Beda lagi kalau untuk menteri yang diutus partai politik karena standar bagusnya sebuah kinerja diukur menggunakan barometer politik dan kepentingan tertentu. Ketua parpol tentu memiliki standar yang tidak sama dengan presiden sehingga penilaian keberhasilan dan keefektifan kinerja sesuai dengan kesepakatan antara presiden dan parpol tersebut. Demikian itulah cara elit negara dalam mengelola pemerintahan.
Satu semesetar sudah usia Joko Widodo menjabat sebagai presiden RI. Begitu pula halnya Jusuf Kalla yang menjadi wakilnya. Meski ini bukan pengalaman pertama kali bagi JK jadi seorang Wapres. Selama enam bulan masanya, Jokowi-JK menuai kritik yang tak sedikit. Semua kalangan tampak angkat bicara mengkomentari berbagai kebijakan serta kinerja pemerintahan. Komentar itu berupa masukan, saran, dukungan, bahkan sampai kritik tajam. Tetapi saya punya keyakinan berbeda soal komentar dan kritik yang datang keluar-masuk itu.
Saya menilai, komentar dan kritik itu tampak seperti semata hanya sebuah upaya pencitraan belaka. Pencitraan guna menaikkan great diri di mata publik sebagai sebuah usaha kecil untuk mempersiapkan diri menyambut progres di masa mendatang. Ah, sudahlah, lupakan saja! Toh, tidak ada salahnya dari pencitraan karena aktualisasi diri, mengutip teori Abraham Maslow adalah kebutuhan tertinggi di dalam diri manusia.

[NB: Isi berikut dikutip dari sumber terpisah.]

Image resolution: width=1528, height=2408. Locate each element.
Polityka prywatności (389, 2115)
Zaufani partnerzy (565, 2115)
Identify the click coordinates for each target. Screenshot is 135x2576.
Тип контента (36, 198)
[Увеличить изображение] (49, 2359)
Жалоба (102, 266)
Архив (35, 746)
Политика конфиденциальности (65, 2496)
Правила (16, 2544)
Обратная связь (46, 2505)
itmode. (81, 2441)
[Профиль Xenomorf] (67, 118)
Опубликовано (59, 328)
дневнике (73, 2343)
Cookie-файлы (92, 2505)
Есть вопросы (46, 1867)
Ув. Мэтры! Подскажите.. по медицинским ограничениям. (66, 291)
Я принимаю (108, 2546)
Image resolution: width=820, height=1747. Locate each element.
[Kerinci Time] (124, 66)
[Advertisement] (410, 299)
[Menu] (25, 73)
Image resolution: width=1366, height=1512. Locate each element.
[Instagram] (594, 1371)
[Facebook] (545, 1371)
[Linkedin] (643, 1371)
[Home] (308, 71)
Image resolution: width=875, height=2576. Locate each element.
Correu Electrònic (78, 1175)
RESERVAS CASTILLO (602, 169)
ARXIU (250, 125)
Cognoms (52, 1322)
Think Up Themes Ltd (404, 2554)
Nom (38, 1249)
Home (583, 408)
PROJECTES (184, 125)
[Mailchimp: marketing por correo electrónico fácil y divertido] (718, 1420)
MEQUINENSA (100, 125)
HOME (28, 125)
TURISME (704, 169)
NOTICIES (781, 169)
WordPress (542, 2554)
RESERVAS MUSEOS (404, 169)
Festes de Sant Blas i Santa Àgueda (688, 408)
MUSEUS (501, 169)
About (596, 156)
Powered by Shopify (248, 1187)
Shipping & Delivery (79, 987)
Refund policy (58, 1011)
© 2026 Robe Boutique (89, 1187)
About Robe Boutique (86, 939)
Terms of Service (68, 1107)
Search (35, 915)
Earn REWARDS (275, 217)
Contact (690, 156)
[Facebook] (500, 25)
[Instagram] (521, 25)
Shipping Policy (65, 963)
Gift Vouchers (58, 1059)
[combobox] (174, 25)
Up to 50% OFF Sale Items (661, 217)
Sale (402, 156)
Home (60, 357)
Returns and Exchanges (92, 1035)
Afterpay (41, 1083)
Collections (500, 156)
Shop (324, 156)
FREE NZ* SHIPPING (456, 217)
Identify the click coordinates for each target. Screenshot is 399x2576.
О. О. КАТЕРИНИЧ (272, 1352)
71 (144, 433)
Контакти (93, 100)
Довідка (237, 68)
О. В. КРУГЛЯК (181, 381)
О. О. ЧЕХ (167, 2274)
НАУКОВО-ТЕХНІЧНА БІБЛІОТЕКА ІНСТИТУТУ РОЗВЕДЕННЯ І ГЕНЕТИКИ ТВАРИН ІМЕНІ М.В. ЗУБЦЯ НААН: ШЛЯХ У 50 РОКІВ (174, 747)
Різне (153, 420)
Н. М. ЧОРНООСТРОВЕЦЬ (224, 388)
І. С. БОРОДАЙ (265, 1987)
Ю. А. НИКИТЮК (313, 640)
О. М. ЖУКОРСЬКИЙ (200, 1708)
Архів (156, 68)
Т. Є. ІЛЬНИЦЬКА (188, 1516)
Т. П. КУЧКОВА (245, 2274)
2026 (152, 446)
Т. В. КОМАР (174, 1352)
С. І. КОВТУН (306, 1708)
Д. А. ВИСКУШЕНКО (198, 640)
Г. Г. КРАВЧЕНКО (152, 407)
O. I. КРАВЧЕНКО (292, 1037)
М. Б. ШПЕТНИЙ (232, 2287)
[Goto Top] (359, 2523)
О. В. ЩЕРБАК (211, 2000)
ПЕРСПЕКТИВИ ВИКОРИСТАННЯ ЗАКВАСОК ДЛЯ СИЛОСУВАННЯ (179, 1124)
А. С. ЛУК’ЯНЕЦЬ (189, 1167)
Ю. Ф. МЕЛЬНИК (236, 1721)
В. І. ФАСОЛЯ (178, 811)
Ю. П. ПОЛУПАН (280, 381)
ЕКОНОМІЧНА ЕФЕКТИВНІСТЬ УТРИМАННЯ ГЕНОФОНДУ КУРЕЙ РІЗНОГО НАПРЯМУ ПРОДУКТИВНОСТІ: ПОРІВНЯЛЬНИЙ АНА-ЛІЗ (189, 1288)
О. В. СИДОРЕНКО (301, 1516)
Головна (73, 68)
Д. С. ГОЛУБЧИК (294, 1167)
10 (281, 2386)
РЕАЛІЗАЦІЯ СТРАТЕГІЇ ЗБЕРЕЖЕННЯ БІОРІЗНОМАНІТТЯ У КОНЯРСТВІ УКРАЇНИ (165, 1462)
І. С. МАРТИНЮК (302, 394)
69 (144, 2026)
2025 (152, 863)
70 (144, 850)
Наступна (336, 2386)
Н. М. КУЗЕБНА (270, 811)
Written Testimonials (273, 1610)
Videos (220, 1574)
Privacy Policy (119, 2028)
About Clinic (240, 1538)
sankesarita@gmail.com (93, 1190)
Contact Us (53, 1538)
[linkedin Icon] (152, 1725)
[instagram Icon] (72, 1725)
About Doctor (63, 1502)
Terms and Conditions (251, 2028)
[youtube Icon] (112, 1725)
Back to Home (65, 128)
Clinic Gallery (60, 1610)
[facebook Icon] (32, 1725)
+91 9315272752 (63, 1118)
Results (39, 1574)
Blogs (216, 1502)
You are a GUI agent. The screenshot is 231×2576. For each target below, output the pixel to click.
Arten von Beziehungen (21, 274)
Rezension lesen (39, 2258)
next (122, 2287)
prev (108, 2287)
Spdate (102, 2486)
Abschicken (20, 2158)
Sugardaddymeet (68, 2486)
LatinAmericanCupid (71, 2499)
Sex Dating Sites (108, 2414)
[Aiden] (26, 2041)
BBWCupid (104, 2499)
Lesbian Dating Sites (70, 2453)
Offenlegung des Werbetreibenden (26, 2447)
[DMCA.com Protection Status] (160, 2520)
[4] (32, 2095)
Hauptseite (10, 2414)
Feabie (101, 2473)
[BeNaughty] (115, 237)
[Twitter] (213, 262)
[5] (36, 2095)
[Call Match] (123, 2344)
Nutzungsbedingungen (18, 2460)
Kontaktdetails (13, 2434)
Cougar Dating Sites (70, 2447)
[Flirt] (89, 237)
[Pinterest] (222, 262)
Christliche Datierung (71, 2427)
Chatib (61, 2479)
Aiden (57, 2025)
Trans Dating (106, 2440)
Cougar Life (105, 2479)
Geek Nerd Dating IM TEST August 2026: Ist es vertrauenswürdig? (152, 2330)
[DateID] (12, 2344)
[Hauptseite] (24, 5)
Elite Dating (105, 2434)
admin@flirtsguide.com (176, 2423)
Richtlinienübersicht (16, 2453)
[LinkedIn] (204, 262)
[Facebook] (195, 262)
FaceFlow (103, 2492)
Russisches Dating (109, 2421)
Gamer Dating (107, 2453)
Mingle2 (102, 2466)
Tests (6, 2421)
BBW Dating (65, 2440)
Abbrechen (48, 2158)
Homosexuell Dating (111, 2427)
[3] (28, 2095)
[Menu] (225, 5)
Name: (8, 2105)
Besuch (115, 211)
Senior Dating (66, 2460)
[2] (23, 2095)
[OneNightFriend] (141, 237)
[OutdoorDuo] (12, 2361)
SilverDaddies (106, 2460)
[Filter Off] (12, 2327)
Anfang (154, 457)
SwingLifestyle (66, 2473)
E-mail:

Terlepas dari itu, aroma tak sedap mulai berhembus dari kursi pemerintahan. Saya berani katakan tidak sedap karena bongkar pasang kabinet lebih merupakan keputusan politik ketimbang soal profesionalisme bekerja. Bagi saya, terlampau dini apabila melakukan evaluasi dengan cara mengganti posisi menteri untuk kemudian diganti dengan sosok baru. Coba bayangkan saja, baru seumur jagung pemerintahan Jokowi-JK dalam memimpin negara tetapi sudah buru-buru melemparkan wacana resuffle kabinet. Kalau memang maunya begitu, mengapa tidak sekalian saja presiden diganti sekaligus?
Hemat saya, rencana resuffle kabinet Jokowi-JK sebaiknya tidak perlu dalam waktu dekat. Biarlah para menteri itu belajar bekerja optimal masing-masing di kementeriannya sampai target yang telah dicanangkan. Toh, sosok menteri baru pun bukanlah jaminan utama apakah nantinya akan menempuh keberhasilan dalam melaksanakan agenda kepemerintahan. Malah nantinya menteri baru justru punya kebijakan baru pula, sementara masa pengabdian tidak lama karena hanya akan berakhir selama lima tahun saja.